__Activity__:
In the data below, which lines hold the word "Khaki"? Copy them.

__Input data__:
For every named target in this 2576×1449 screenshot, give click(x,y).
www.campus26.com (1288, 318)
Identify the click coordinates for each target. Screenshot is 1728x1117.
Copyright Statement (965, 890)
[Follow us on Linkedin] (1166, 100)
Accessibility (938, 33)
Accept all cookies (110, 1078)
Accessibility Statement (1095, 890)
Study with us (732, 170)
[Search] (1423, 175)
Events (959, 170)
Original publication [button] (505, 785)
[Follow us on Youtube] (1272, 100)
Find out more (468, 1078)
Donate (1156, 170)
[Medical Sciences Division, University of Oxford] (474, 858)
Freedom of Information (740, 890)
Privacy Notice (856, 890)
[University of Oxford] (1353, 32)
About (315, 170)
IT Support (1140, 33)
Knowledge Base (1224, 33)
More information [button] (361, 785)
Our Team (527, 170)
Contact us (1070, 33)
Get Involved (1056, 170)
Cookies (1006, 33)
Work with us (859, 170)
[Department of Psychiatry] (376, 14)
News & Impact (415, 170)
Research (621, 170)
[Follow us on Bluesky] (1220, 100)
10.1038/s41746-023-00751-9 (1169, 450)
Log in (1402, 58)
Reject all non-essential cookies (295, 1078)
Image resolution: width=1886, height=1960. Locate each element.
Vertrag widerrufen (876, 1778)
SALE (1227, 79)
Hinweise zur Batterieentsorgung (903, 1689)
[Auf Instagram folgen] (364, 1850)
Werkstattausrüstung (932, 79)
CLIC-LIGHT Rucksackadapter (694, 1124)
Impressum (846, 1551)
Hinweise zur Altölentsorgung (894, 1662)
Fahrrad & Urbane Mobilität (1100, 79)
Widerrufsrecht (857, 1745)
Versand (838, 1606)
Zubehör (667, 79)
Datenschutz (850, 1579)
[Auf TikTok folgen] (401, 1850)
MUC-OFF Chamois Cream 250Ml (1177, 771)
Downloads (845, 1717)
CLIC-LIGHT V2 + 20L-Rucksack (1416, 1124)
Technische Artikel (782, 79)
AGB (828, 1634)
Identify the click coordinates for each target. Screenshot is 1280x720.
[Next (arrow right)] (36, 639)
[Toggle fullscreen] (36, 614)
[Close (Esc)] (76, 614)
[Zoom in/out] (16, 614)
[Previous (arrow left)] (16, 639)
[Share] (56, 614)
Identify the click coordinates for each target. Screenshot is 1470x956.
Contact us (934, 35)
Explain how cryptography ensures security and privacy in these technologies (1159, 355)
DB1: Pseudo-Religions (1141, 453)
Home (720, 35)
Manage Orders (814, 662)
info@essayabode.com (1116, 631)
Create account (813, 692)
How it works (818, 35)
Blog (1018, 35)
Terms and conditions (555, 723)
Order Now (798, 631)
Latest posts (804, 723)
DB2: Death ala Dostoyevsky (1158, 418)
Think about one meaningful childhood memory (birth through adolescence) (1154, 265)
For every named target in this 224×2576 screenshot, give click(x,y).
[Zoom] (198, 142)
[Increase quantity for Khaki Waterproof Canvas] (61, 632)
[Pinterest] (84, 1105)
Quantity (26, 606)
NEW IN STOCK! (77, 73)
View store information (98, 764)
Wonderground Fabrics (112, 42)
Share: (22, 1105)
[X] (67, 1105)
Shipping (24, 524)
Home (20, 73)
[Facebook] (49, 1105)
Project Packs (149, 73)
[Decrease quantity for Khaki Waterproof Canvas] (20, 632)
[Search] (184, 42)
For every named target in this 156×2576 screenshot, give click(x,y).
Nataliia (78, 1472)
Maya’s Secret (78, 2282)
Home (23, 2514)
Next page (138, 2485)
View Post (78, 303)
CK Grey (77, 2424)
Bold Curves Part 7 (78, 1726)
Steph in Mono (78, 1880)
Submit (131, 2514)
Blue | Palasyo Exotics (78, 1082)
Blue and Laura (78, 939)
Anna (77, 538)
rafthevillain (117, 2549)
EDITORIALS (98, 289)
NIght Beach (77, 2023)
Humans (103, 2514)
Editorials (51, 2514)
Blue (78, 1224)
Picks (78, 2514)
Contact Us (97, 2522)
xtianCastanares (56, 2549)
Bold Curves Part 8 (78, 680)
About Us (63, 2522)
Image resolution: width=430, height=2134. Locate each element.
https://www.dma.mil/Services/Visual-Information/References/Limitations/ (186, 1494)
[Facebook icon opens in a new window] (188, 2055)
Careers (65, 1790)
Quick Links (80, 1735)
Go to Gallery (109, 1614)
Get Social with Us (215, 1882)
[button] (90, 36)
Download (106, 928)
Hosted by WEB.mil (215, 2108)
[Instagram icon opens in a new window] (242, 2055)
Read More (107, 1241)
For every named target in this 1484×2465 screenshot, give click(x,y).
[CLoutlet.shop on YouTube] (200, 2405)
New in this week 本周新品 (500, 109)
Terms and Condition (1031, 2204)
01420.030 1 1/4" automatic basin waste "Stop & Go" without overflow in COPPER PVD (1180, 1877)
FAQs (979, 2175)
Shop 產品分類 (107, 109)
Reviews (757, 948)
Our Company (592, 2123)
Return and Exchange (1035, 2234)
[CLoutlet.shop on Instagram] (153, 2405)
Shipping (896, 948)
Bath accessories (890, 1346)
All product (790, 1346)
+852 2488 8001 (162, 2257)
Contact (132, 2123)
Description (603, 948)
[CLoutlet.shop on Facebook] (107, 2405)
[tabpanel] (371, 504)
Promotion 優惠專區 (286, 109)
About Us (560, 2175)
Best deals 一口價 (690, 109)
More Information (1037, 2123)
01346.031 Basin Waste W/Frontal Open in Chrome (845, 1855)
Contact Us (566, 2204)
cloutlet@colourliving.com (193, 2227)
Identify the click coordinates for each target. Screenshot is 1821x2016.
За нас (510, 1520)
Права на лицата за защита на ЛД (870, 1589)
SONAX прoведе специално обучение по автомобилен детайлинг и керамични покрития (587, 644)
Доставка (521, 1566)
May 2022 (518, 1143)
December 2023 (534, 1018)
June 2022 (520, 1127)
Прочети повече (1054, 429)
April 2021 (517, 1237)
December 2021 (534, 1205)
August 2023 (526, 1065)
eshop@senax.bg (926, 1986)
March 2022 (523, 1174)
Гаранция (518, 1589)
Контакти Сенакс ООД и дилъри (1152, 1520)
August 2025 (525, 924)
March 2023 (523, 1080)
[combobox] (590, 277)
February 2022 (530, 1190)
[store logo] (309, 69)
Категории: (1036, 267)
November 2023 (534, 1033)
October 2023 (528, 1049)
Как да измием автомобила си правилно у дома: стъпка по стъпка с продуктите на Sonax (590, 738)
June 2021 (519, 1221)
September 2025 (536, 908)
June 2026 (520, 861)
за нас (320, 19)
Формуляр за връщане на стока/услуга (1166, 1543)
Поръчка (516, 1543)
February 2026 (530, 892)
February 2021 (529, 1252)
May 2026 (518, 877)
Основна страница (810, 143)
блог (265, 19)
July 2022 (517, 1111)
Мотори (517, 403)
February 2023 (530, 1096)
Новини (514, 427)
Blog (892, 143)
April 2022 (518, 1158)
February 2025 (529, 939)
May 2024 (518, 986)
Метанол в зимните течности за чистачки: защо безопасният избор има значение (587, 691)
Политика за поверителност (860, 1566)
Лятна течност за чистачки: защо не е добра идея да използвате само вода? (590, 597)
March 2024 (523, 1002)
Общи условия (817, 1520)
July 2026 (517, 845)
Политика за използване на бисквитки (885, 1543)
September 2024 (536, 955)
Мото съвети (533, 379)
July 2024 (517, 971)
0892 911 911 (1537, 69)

__Reply__:
[Increase quantity for Khaki Waterproof Canvas] (61, 632)
[Decrease quantity for Khaki Waterproof Canvas] (20, 632)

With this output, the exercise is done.